In Town Manager Kevin Bryant’s update on Safe Routes to School, he described the options that the Circulation Committee had prioritized from the laundry list of possible projects. A representative of Parisi Transportation Consulting described its proposal. The five top priority projects include improving the path on the south side of Woodside Road from Woodside Elementary School to Robert’s Market; to consider installing a marked crosswalk across Cañada Road at Glenwood; creating a raised and separated walkway on the north side of Woodside Road; add pedestrian warning signs and pavement marking near Mountain Home Road; and look into providing a pathway between the south side of Woodside Road and Cedar Lane through the Fire Station.

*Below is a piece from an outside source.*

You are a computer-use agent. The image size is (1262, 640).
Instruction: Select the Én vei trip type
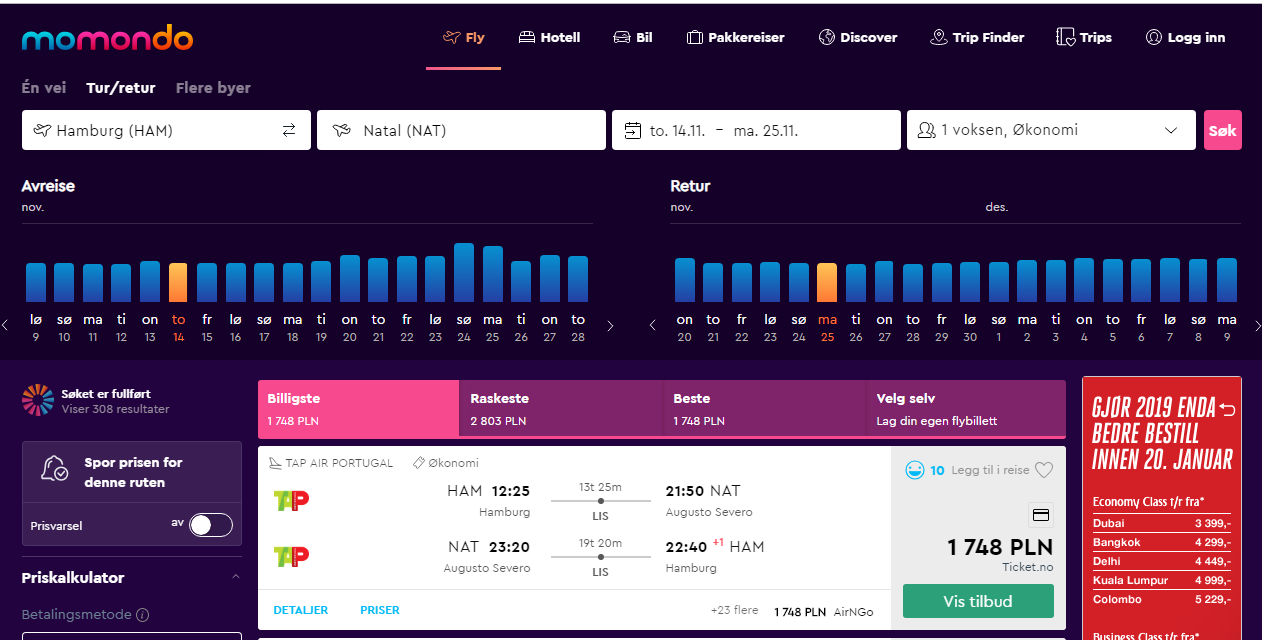click(44, 88)
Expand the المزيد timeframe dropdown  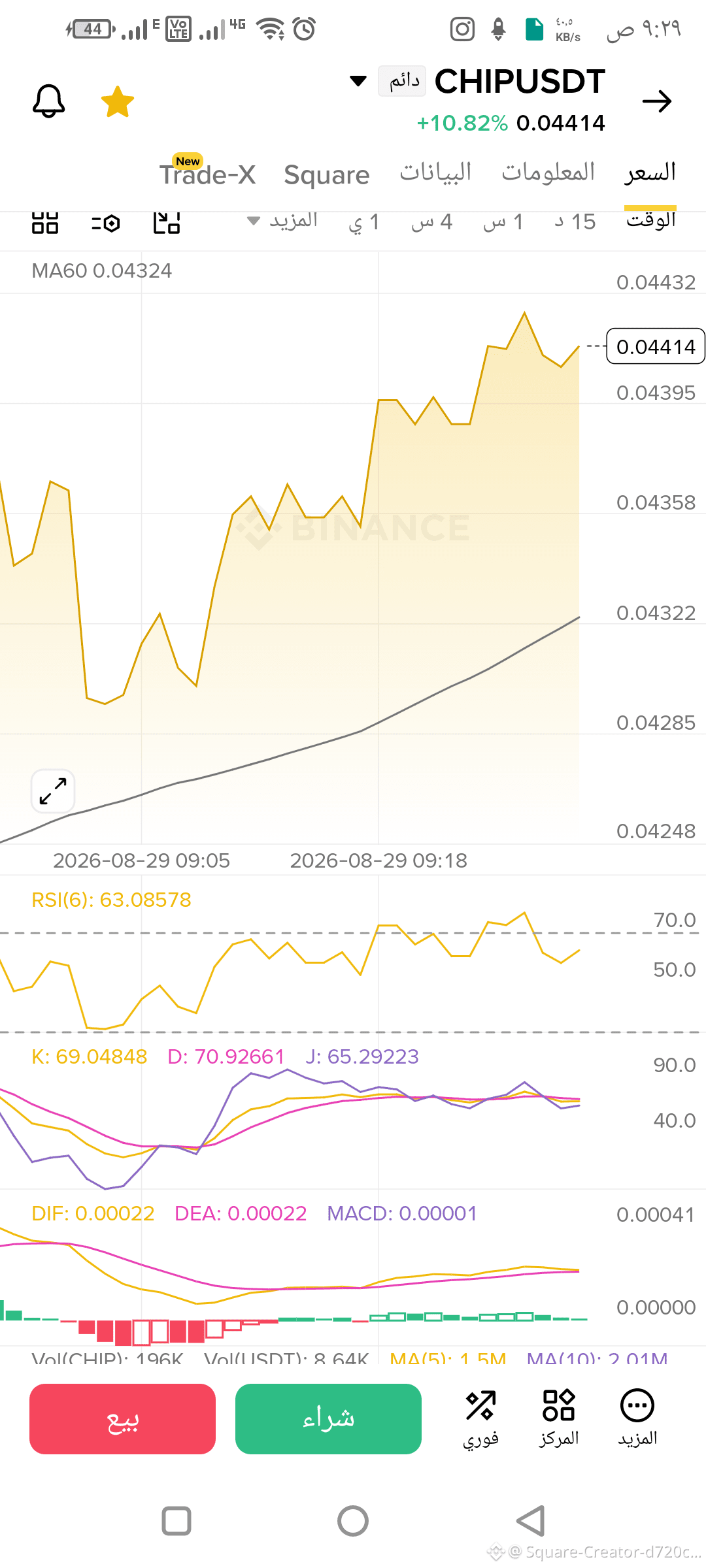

The scope of work included seeking outside State grants for some of the work the Town wanted done.

The COWncil was at first a bit resistant, with COWncil member Tom Shanahan stating that the Town shouldn’t seek subsidies for the work to be done, insisting that Woodside as a wealthy cow-munity should foot the bill for any needed improvements itself, with Council member Dave Tanner and others pointing out that tax money flows from Woodside to the State and that this is a method of getting some of that money back. Mayor Dave Burow said that the point of the project shouldn’t be “start[ing] with the biggest pot,” or “trying to get the kitchen sink in,” but instead on finding the best project and that Woodside should pay for any projects decided on if the Town is unable to get any grants for the work.

The COWncil questioned why there weren’t cost estimates for the items in the proposal, with the representative from Parisi and Millo Fenzi explaining patiently that those costs simply were not known yet. Some improvements are likely to be pretty inexpensive while some of the others might cost a lot of money, but without doing the survey work of the areas, those numbers couldn’t be provided yet. That was within the scope of work that the COWncil was being asked to approve in Parisi contract. Parisi will do some basic costing and figure out if the Town is eligible for grants, but that approving the contract with Parisi would not lock the Town into accepting a grant, if the COWncil chose to not pursue one.

COWncil member Pete Mason and Millo Fenzi also emphasized the importance of an aesthetically pleasing project that was in character for the Town, while still moving as quickly as possible. There was also some pushback on the idea of a “sidewalk” alongside Woodside Road, so it will be interesting to see what the final proposed project will include to solve some of these vital circulation problems. The COWncil, with Tom voting no, approved hiring Parisi (for a sum not to exceed $32,520).

City Manager Bryant then moved on to the Budget Review and the Work Plan Review, noting that income is up over last year during this continuing economic recovery. He stated that “a number of large projects” are coming before the ASRB and the Planning Commission soon. This is part of the reason Town staff wanted to hire Parisi for the Safe Routes project. We are hearing complaints that Town staff are not able to keep up with the flood of building projects coming in over the desk. Kevin cautioned that if the Town wants to work on the other items on the Work Plan and in the General Plan, hiring these outside consultants is going to be necessary. The alternative is to hire more permanent Town employees.

As the meeting was wrapping up, the COWncil also discussed the need for modifying the Municipal Code to bring it in line with the General Plan that was adopted two years ago. There are still too many differences between the them. COWncil expressed dissatisfied with this state of affairs. It does seem that it is time for the Town’s laws to reflect the most recent General Plan!